泥辺五郎「音楽小説集」内「It's My Life」より

 あれからもう四年も経っている。運動会が始まり、開会の挨拶やら体操の時は、息子は他の人の陰になったりして私たちからは時々しか見えなかった。娘は見えているが、やる気のなさがはっきりと表れていた。プログラムは六年生の団体演技から始まった。一年生から五年生までの団体演技を振り返る、という流れもあり、十分以上の長いものであった。帰ってからやる気のなさの原因を聞いたところ「鼻炎がまだ続いているって言ってるのに、マスク外せって言われたから」とのこと。演技中の熱中症対策かもしれないが。

 続いて一年生の演技なので、息子の出番。開始位置についた時は不安そうにあたりをきょろきょろと見渡していた。私たちの姿を発見すると笑顔になり、手を振ってくれた。息子のすぐ後ろにはカナちゃんがいて、ずっと傍で演技をしていた。運動は得意ではない息子だが、ダンスは幼稚園の時よりも楽しそうに踊っていた。

 カナちゃんのご両親とも挨拶する。弟君も随分大きくなっている。

 その後は各学年の演技を観ている最中、雨が降ったりやんだり。「強い雨が降る予報ではないので続行します」とのアナウンス。妻に、この間息子に二本目の水筒を届けた時の話をする。「けんちゃんがこっちに気付いた時『なんでパパがいるの?』と不審者を見る目つきになっていた」というところで妻の笑いのツボにはまり、爆笑し続けていた。
 児童席には入れないので遠目に見ると、上着についたフードを深く被った娘がラッパーみたいになっていた。
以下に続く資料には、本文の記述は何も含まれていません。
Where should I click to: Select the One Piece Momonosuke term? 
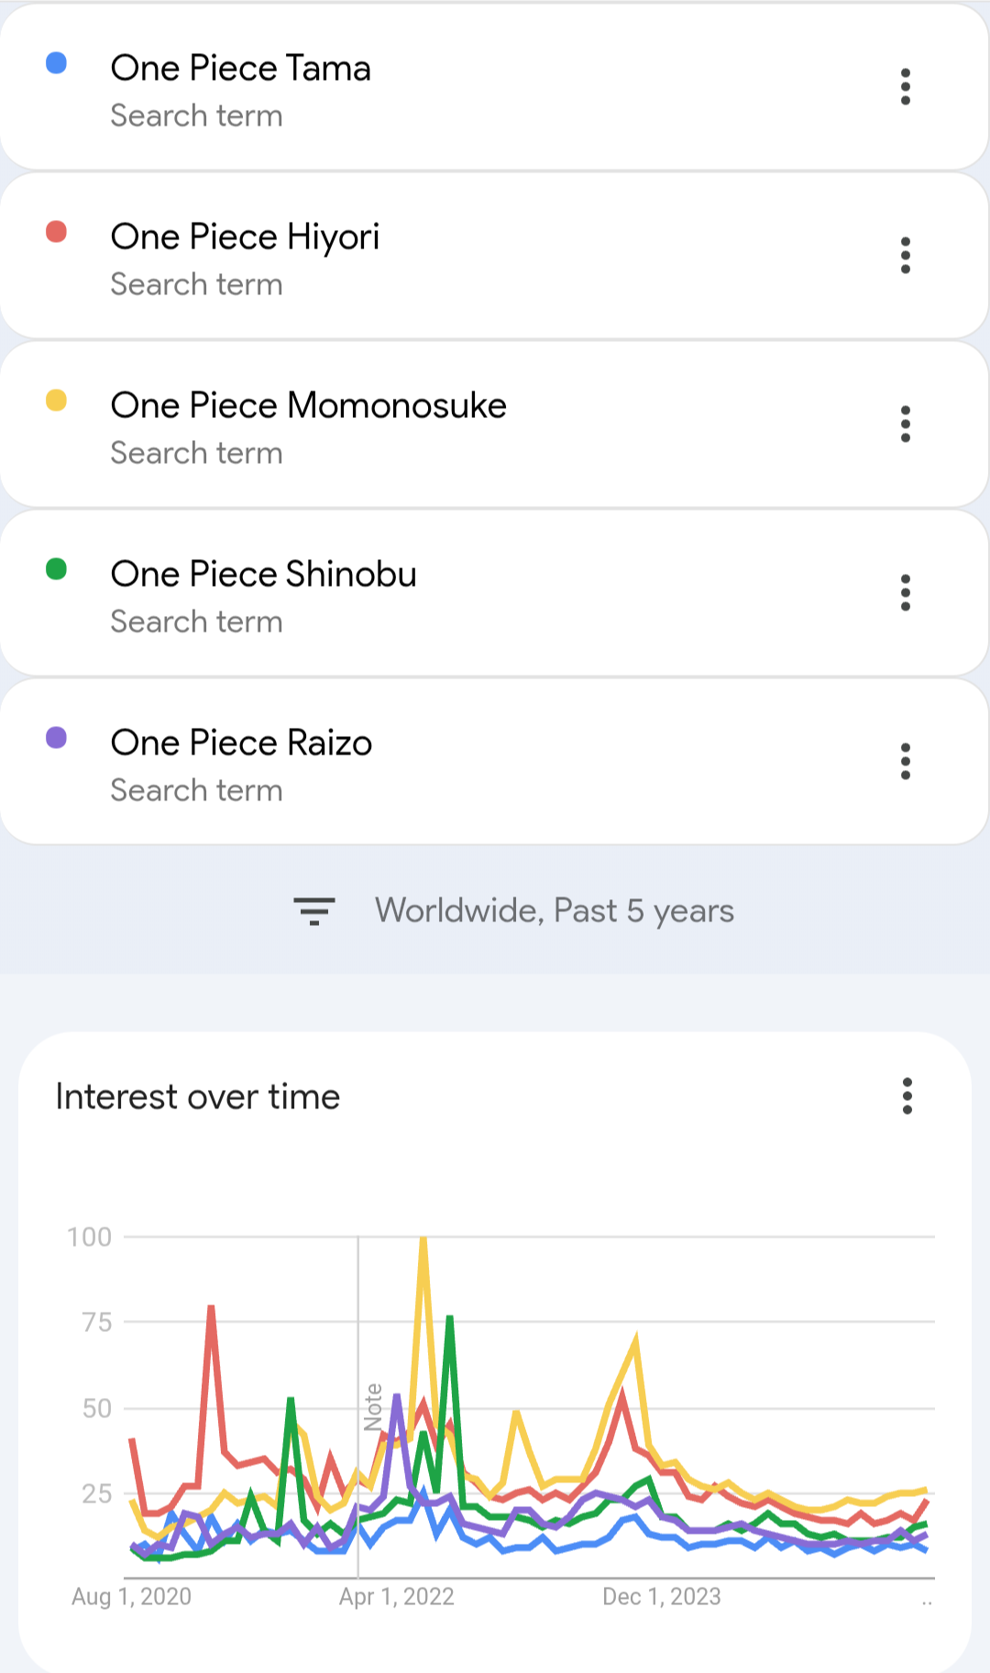(x=308, y=406)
 雨脚が強くなる予報が出たようで、団体演技と応援合戦が終わった時点でプログラムは終了。残りの徒競走は後日、参観形式で行われることとなる。残りの時間は昼まで授業、という変則形態。
 息子の分のタオルはあるが、雨や汗で濡れているだろうと思い、私が持っていたタオルを息子に届けに行く。教室の近くのトイレから出てきた息子に声をかけると「あ、そういうのいいですから」という顔で断られた。また妻が笑い転げていた。

 夕飯時「小林さんちのメイドラゴン」を観る。始まる前「思えば、『銀魂』を観て、クール先生原作のアニメを観るなんて、不思議だなと感じる。十五年以上前に触れていた作品や作家さんたちが、今と繋がっている。その頃には存在しなかった子どもたちと一緒に観ている」といった感慨に襲われた。すると、コミケ会場を舞台にした話の中に、モブ役で「フラウ(クール教信者作『ピーチボーイリバーサイド』に登場する、兎人のキャラ)」を発見し、思わず声をあげる。
「パパどうしたん?」と娘に聞かれた。
「ピーチボーイリバーサイドに出てくるキャラが」娘にはこの間「メイドラゴンの原作者はね」云々の話をしてあった。

 そういえば運動会には、部活の格好で来ている中学生たちもいた。娘も来年はそちら側に回る。中年の感慨など気にせずに、時間は進み続けている。